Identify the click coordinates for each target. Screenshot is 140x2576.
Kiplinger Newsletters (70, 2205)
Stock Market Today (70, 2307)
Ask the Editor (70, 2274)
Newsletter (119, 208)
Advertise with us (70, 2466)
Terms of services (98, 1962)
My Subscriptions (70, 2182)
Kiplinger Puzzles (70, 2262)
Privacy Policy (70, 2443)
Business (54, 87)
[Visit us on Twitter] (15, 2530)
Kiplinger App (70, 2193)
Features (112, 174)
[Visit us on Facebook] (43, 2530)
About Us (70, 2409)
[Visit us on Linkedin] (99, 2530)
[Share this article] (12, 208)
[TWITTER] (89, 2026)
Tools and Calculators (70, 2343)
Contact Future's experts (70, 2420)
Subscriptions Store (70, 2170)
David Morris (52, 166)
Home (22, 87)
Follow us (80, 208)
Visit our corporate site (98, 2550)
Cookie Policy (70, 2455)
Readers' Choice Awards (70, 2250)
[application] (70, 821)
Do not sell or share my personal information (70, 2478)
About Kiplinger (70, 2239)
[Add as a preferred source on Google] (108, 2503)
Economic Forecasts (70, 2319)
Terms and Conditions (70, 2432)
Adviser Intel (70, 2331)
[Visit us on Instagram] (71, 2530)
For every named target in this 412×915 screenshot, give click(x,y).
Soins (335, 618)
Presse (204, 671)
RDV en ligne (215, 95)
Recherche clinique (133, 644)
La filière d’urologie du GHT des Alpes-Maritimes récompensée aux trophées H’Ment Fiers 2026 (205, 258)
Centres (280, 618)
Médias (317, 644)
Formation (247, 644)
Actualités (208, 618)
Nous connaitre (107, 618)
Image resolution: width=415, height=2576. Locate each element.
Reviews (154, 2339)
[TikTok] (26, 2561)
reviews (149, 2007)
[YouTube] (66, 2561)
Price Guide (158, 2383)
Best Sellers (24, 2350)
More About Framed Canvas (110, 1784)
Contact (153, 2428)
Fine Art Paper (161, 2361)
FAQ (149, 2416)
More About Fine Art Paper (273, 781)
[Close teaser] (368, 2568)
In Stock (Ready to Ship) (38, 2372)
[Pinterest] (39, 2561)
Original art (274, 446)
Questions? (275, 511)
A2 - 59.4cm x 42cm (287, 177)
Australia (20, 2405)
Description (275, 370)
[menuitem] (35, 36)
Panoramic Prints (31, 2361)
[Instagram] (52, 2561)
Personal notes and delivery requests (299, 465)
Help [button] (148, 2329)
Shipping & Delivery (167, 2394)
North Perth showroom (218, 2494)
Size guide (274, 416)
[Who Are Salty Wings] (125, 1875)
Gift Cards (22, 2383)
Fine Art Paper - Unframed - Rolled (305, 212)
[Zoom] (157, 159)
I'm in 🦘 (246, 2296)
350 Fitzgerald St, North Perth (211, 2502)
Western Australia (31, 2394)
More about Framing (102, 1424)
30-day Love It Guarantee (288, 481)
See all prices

-=-=-=-=-

• [Task brief]
Faithfully copy every entry, leaving nothing out.

• [Task response]
Identify the click coordinates for each target. Screenshot is 140x2576.
Kiplinger Newsletters (70, 2205)
Stock Market Today (70, 2307)
Ask the Editor (70, 2274)
Newsletter (119, 208)
Advertise with us (70, 2466)
Terms of services (98, 1962)
My Subscriptions (70, 2182)
Kiplinger Puzzles (70, 2262)
Privacy Policy (70, 2443)
Business (54, 87)
[Visit us on Twitter] (15, 2530)
Kiplinger App (70, 2193)
Features (112, 174)
[Visit us on Facebook] (43, 2530)
About Us (70, 2409)
[Visit us on Linkedin] (99, 2530)
[Share this article] (12, 208)
[TWITTER] (89, 2026)
Tools and Calculators (70, 2343)
Contact Future's experts (70, 2420)
Subscriptions Store (70, 2170)
David Morris (52, 166)
Home (22, 87)
Follow us (80, 208)
Visit our corporate site (98, 2550)
Cookie Policy (70, 2455)
Readers' Choice Awards (70, 2250)
[application] (70, 821)
Do not sell or share my personal information (70, 2478)
About Kiplinger (70, 2239)
[Add as a preferred source on Google] (108, 2503)
Economic Forecasts (70, 2319)
Terms and Conditions (70, 2432)
Adviser Intel (70, 2331)
[Visit us on Instagram] (71, 2530)
For every named target in this 412×915 screenshot, give click(x,y).
Soins (335, 618)
Presse (204, 671)
RDV en ligne (215, 95)
Recherche clinique (133, 644)
La filière d’urologie du GHT des Alpes-Maritimes récompensée aux trophées H’Ment Fiers 2026 (205, 258)
Centres (280, 618)
Médias (317, 644)
Formation (247, 644)
Actualités (208, 618)
Nous connaitre (107, 618)
Image resolution: width=415, height=2576. Locate each element.
Reviews (154, 2339)
[TikTok] (26, 2561)
reviews (149, 2007)
[YouTube] (66, 2561)
Price Guide (158, 2383)
Best Sellers (24, 2350)
More About Framed Canvas (110, 1784)
Contact (153, 2428)
Fine Art Paper (161, 2361)
FAQ (149, 2416)
More About Fine Art Paper (273, 781)
[Close teaser] (368, 2568)
In Stock (Ready to Ship) (38, 2372)
[Pinterest] (39, 2561)
Original art (274, 446)
Questions? (275, 511)
A2 - 59.4cm x 42cm (287, 177)
Australia (20, 2405)
Description (275, 370)
[menuitem] (35, 36)
Panoramic Prints (31, 2361)
[Instagram] (52, 2561)
Personal notes and delivery requests (299, 465)
Help [button] (148, 2329)
Shipping & Delivery (167, 2394)
North Perth showroom (218, 2494)
Size guide (274, 416)
[Who Are Salty Wings] (125, 1875)
Gift Cards (22, 2383)
Fine Art Paper - Unframed - Rolled (305, 212)
[Zoom] (157, 159)
I'm in 🦘 (246, 2296)
350 Fitzgerald St, North Perth (211, 2502)
Western Australia (31, 2394)
More about Framing (102, 1424)
30-day Love It Guarantee (288, 481)
See all prices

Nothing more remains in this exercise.